The outputs display key details like the Auto Scaling Group's name and ID, the ARNs of the scaling policies (scale-up and scale-down), and the ARN of the ALB target group.

output "asg" {
  description = "Auto Scaling Group details"
  value = {
    name = aws_autoscaling_group.web_servers.name
    id   = aws_autoscaling_group.web_servers.id
  }
}

output "scaling_policies" {
  description = "Scaling policies ARNs"
  value = {
    scale_up   = aws_autoscaling_policy.scale_up.arn
    scale_down = aws_autoscaling_policy.scale_down.arn
  }
}

output "alb_target_group_arn" {
  description = "ARN of the ALB Target Group"
  value       = var.alb_target_group.arn
}

Step 6: CloudWatch Alarms

Finally, we have completed the setup with CloudWatch alarms that will trigger auto-scaling actions based on CPU utilization.

First, the cpu-high alarm monitors CPU usage.
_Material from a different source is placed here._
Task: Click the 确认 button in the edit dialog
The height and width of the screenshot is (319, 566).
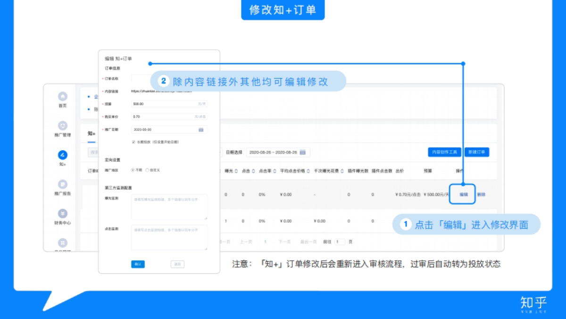Action: [x=137, y=264]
If it exceeds 75%, it will trigger the scale_up action to add more instances. If the usage drops below the threshold, the scale_down action will be activated to reduce the capacity. Similarly, the cpu-low alarm triggers a scale-down action when CPU utilization falls below 20%.

resource "aws_cloudwatch_metric_alarm" "cpu_high" {
  alarm_name          = "cpu-high-${var.asg.name}"
  comparison_operator = "GreaterThanThreshold"
  evaluation_periods  = "2"
  metric_name         = "CPUUtilization"
  namespace           = "AWS/EC2"
  period              = "60"
  statistic           = "Average"
  threshold           = 75
  alarm_description   = "This metric monitors CPU utilization and triggers scaling actions."

  dimensions = {
    AutoScalingGroupName = var.asg.name
  }

  alarm_actions = [var.asg_policy.scale_up]
  ok_actions    = [var.asg_policy.scale_down]
}

resource "aws_cloudwatch_metric_alarm" "cpu_low" {
  alarm_name          = "cpu-low-${var.asg.name}"
  comparison_operator = "LessThanThreshold"
  evaluation_periods  = "2"
  metric_name         = "CPUUtilization"
  namespace           = "AWS/EC2"
  period              = "60"
  statistic           = "Average"
  threshold           = 20
  alarm_description   = "This metric monitors CPU utilization and triggers scaling actions."

  dimensions = {
    AutoScalingGroupName = var.asg.name
  }

  alarm_actions = [var.asg_policy.scale_down]
}

Conlusion

And with that, we were done! With everything in place—from a robust VPC, dynamic subnets, and the launch template to scaling policies and CloudWatch alarms—we have developed a highly automated, self-scaling environment that responds to traffic in real time.